▶ Texto do exercício:

Numa conversa lúcida e longa com cerca de 20 pessoas em mais uma sessão do “21 às 21”, do MVC, na sede da União de Freguesias de Nª Sra. do Pópulo, Coto e São Gregório, o eurodeputado defendeu que os hospitais das Parcerias Público-Privadas (PPP) “são globalmente eficientes, mas não existem evidências de que o sejam mais do que os hospitais EPE”.
A figura de Entidade Empresarial do Estado (EPE) aparece no início do novo milénio, na lógica da empresarialização dos hospitais. Na mesma altura surgiram os Hospitais Sociedade Anónima (SA). “A figura das SA teve vida curta pois ao modelo faltava um incentivo económico fundamental: a possibilidade de falência”.
A figura dos Hospitais EPE, que surgiu em 2002, foi implementada em 2005 e “tem vindo a perdurar”. No entanto, sofrem de alguns dos problemas que afectaram os Hospitais SA, pois grande parte dos recursos humanos é contratado à luz do Direito público e não privado, “o que limita fortemente a gestão, que está sujeita à tutela do Ministério da Saúde e, implicitamente, ao Ministério das Finanças”.

▶ Instruções do exercício:
1. Indique se as afirmações (a), (b) e (c) estão de acordo com o texto sobre os modelos de gestão hospitalar, respondendo sim ou não e citando literalmente as palavras do texto que o decidem. (a) A figura dos Hospitais SA durou pouco tempo. (b) Os Hospitais EPE foram implementados em 2002. (c) O eurodeputado afirmou que os hospitais PPP são mais eficientes do que os hospitais EPE.
2. Por favor, prossiga o texto sobre os modelos de gestão hospitalar a partir do ponto em que termina.
Os itens apresentados a seguir provêm de outra fonte.

[Entradas de dados recolhidas]
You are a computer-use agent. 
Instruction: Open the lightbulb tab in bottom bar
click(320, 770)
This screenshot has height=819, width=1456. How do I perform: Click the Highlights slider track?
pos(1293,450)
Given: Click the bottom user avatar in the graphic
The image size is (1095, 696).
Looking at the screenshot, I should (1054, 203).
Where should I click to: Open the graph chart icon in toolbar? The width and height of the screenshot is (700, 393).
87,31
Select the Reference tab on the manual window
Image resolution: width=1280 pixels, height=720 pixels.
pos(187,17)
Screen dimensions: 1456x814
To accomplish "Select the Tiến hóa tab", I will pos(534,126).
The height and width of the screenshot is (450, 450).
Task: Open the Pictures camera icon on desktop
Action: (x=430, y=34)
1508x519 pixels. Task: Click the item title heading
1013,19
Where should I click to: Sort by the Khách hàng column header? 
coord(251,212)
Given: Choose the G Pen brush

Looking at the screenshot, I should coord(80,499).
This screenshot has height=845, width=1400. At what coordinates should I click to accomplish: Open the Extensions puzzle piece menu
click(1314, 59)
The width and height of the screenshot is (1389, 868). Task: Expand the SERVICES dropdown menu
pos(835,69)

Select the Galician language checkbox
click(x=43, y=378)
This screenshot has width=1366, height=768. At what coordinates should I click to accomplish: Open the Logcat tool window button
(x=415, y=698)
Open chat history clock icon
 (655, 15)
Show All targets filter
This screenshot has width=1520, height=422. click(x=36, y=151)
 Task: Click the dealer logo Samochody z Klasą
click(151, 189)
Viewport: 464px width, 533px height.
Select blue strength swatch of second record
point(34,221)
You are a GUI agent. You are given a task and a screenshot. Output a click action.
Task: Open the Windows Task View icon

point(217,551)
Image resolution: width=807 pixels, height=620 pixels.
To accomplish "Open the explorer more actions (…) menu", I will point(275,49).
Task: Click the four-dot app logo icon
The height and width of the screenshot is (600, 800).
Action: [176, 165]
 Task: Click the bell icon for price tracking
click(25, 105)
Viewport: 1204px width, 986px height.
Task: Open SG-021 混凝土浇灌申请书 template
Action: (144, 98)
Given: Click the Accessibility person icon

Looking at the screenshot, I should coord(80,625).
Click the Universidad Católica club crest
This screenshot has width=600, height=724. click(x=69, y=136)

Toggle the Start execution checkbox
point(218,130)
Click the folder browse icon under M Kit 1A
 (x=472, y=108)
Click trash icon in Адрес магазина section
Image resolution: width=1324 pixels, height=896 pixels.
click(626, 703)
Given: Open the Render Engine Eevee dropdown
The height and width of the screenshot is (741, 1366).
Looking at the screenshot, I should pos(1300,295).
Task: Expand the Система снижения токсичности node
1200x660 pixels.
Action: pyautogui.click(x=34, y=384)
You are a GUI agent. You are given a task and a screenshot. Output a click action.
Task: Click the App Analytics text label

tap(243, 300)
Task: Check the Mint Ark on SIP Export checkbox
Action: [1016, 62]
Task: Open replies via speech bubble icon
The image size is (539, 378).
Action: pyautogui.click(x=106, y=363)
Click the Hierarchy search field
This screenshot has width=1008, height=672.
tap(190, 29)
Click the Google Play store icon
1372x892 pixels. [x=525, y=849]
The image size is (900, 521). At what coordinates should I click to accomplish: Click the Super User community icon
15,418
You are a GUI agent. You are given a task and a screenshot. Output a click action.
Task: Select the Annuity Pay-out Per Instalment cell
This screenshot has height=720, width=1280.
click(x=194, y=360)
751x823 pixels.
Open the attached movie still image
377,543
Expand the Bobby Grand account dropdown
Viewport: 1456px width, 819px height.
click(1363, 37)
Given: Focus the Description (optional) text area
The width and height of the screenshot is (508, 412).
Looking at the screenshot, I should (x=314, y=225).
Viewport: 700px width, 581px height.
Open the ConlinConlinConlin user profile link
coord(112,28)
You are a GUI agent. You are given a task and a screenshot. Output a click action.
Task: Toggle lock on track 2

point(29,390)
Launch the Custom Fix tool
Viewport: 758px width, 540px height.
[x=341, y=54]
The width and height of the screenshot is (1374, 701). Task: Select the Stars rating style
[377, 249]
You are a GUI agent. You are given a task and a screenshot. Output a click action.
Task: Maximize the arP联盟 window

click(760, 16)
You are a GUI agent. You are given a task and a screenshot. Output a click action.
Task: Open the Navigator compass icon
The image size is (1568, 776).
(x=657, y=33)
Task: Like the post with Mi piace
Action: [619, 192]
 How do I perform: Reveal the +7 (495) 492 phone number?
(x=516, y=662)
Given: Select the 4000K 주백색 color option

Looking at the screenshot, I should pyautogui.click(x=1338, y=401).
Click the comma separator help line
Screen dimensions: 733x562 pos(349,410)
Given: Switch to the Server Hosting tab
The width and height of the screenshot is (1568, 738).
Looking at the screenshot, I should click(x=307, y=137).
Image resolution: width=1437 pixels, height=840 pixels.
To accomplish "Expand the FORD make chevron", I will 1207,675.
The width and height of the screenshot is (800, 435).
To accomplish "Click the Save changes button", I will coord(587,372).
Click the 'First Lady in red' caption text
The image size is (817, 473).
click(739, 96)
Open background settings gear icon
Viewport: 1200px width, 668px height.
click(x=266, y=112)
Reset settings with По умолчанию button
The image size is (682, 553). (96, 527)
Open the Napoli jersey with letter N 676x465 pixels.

▶ Lista de respostas:
1.
(a) Sim: «A figura das SA teve vida curta».
(b) Não: «surgiu em 2002, foi implementada em 2005».
(c) Não: «não existem evidências de que o sejam mais do que os hospitais EPE».

2.
Outro dos problemas é que, apesar de terem um orçamento, podem endividar-se. A dívida pode ser um instrumento de gestão corrente, o que faz subir a exposição do Estado ao risco financeiro. “Não foi por acaso que uma das principais medidas da Troika foi incorporar as dívidas dos hospitais EPE no perímetro das administrações públicas, porque esta estava por contabilizar, era dívida escondida”, fez notar José Inácio Faria.
E ainda há uma outra questão: os hospitais EPE têm défices operacionais que se materializam, mais cedo ou mais tarde, no défice público, seja por via das necessárias transferências adicionais seja através de aumentos de capital.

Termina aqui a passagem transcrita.